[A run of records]
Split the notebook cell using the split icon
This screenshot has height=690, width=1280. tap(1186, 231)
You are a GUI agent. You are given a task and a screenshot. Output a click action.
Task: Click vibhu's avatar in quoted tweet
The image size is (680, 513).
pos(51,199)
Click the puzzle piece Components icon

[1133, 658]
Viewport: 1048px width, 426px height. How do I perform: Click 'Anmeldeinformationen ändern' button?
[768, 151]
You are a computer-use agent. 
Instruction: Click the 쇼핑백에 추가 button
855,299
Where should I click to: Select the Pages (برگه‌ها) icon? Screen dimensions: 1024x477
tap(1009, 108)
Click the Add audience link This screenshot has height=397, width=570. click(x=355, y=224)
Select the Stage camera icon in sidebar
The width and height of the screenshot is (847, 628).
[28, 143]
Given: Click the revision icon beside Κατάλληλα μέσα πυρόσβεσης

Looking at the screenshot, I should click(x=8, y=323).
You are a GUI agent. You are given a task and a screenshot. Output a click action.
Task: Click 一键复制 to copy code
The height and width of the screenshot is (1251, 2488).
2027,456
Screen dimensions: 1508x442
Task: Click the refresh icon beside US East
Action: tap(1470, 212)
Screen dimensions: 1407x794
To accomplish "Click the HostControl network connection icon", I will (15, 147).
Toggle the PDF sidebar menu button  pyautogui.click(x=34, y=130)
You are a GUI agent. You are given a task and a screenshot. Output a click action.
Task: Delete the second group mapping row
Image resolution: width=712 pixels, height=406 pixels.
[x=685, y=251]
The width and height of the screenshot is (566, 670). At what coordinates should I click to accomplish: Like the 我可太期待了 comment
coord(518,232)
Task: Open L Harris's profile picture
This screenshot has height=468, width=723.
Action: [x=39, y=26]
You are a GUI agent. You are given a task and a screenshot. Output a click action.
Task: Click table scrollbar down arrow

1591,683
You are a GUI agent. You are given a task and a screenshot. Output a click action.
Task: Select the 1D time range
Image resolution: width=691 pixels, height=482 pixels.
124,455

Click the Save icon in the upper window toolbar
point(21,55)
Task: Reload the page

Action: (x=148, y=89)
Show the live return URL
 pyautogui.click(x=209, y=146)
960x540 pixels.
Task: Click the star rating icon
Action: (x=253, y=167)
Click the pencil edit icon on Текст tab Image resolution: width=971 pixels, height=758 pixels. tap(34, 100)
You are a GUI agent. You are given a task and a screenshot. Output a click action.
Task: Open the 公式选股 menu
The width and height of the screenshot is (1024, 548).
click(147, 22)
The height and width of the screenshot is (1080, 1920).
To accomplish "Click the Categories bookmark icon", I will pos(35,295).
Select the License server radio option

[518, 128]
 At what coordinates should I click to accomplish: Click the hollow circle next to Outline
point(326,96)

◆ **What this task involves**: Reproduce the stretch of the data above from the line containing "Viewport: 1048px width, 426px" through the line containing "coord(518,232)", both included, without changing anything.

◆ **Solution to the exercise**:
Viewport: 1048px width, 426px height. How do I perform: Click 'Anmeldeinformationen ändern' button?
[768, 151]
You are a computer-use agent. 
Instruction: Click the 쇼핑백에 추가 button
855,299
Where should I click to: Select the Pages (برگه‌ها) icon? Screen dimensions: 1024x477
tap(1009, 108)
Click the Add audience link This screenshot has height=397, width=570. click(x=355, y=224)
Select the Stage camera icon in sidebar
The width and height of the screenshot is (847, 628).
[28, 143]
Given: Click the revision icon beside Κατάλληλα μέσα πυρόσβεσης

Looking at the screenshot, I should click(x=8, y=323).
You are a GUI agent. You are given a task and a screenshot. Output a click action.
Task: Click 一键复制 to copy code
The height and width of the screenshot is (1251, 2488).
2027,456
Screen dimensions: 1508x442
Task: Click the refresh icon beside US East
Action: tap(1470, 212)
Screen dimensions: 1407x794
To accomplish "Click the HostControl network connection icon", I will (15, 147).
Toggle the PDF sidebar menu button  pyautogui.click(x=34, y=130)
You are a GUI agent. You are given a task and a screenshot. Output a click action.
Task: Delete the second group mapping row
Image resolution: width=712 pixels, height=406 pixels.
[x=685, y=251]
The width and height of the screenshot is (566, 670). At what coordinates should I click to accomplish: Like the 我可太期待了 comment
coord(518,232)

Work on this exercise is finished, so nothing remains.